== Source records ==
▼
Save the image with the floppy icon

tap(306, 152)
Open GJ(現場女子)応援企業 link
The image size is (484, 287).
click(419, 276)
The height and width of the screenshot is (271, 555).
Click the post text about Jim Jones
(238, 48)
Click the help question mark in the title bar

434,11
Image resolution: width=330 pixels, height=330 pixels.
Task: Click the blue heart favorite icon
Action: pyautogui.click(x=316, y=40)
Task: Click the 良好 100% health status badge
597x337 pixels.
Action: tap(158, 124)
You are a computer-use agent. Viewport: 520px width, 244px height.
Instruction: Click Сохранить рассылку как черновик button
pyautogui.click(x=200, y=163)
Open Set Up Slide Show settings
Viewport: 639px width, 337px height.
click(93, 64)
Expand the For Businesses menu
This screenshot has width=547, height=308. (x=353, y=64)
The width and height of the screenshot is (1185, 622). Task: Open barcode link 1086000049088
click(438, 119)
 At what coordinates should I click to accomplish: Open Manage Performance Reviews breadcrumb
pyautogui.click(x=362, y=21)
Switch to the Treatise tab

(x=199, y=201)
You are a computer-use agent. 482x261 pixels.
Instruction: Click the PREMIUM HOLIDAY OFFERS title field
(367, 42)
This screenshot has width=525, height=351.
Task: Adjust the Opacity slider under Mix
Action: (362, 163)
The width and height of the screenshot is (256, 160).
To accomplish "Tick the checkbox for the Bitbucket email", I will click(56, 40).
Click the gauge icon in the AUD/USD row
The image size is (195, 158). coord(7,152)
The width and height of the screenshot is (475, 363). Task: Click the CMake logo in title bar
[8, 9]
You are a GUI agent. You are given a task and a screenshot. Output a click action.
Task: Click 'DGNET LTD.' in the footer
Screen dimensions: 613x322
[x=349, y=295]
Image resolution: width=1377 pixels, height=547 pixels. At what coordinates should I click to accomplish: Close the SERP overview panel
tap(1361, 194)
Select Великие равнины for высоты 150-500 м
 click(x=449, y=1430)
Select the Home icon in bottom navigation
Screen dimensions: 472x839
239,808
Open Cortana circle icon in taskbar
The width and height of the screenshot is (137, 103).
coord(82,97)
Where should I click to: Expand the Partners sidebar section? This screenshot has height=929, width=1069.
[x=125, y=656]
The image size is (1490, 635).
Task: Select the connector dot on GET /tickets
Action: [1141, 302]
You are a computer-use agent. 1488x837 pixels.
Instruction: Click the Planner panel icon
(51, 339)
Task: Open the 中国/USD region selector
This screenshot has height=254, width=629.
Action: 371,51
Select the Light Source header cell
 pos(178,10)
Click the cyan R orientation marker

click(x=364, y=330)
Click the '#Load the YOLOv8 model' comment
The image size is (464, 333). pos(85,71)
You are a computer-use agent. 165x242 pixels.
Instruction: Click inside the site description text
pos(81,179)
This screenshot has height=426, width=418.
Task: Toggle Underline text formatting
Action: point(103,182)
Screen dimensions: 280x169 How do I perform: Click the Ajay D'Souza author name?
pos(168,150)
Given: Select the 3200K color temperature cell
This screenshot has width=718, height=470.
▲
== Assigned task ==
All of the data above should be reproduced exactly.

== Your response ==
Save the image with the floppy icon

tap(306, 152)
Open GJ(現場女子)応援企業 link
The image size is (484, 287).
click(419, 276)
The height and width of the screenshot is (271, 555).
Click the post text about Jim Jones
(238, 48)
Click the help question mark in the title bar

434,11
Image resolution: width=330 pixels, height=330 pixels.
Task: Click the blue heart favorite icon
Action: pyautogui.click(x=316, y=40)
Task: Click the 良好 100% health status badge
597x337 pixels.
Action: tap(158, 124)
You are a computer-use agent. Viewport: 520px width, 244px height.
Instruction: Click Сохранить рассылку как черновик button
pyautogui.click(x=200, y=163)
Open Set Up Slide Show settings
Viewport: 639px width, 337px height.
click(93, 64)
Expand the For Businesses menu
This screenshot has width=547, height=308. (x=353, y=64)
The width and height of the screenshot is (1185, 622). Task: Open barcode link 1086000049088
click(438, 119)
 At what coordinates should I click to accomplish: Open Manage Performance Reviews breadcrumb
pyautogui.click(x=362, y=21)
Switch to the Treatise tab

(x=199, y=201)
You are a computer-use agent. 482x261 pixels.
Instruction: Click the PREMIUM HOLIDAY OFFERS title field
(367, 42)
This screenshot has width=525, height=351.
Task: Adjust the Opacity slider under Mix
Action: (362, 163)
The width and height of the screenshot is (256, 160).
To accomplish "Tick the checkbox for the Bitbucket email", I will click(56, 40).
Click the gauge icon in the AUD/USD row
The image size is (195, 158). coord(7,152)
The width and height of the screenshot is (475, 363). Task: Click the CMake logo in title bar
[8, 9]
You are a GUI agent. You are given a task and a screenshot. Output a click action.
Task: Click 'DGNET LTD.' in the footer
Screen dimensions: 613x322
[x=349, y=295]
Image resolution: width=1377 pixels, height=547 pixels. At what coordinates should I click to accomplish: Close the SERP overview panel
tap(1361, 194)
Select Великие равнины for высоты 150-500 м
 click(x=449, y=1430)
Select the Home icon in bottom navigation
Screen dimensions: 472x839
239,808
Open Cortana circle icon in taskbar
The width and height of the screenshot is (137, 103).
coord(82,97)
Where should I click to: Expand the Partners sidebar section? This screenshot has height=929, width=1069.
[x=125, y=656]
The image size is (1490, 635).
Task: Select the connector dot on GET /tickets
Action: [1141, 302]
You are a computer-use agent. 1488x837 pixels.
Instruction: Click the Planner panel icon
(51, 339)
Task: Open the 中国/USD region selector
This screenshot has height=254, width=629.
Action: 371,51
Select the Light Source header cell
 pos(178,10)
Click the cyan R orientation marker

click(x=364, y=330)
Click the '#Load the YOLOv8 model' comment
The image size is (464, 333). pos(85,71)
You are a computer-use agent. 165x242 pixels.
Instruction: Click inside the site description text
pos(81,179)
This screenshot has height=426, width=418.
Task: Toggle Underline text formatting
Action: point(103,182)
Screen dimensions: 280x169 How do I perform: Click the Ajay D'Souza author name?
pos(168,150)
Given: Select the 3200K color temperature cell
This screenshot has width=718, height=470.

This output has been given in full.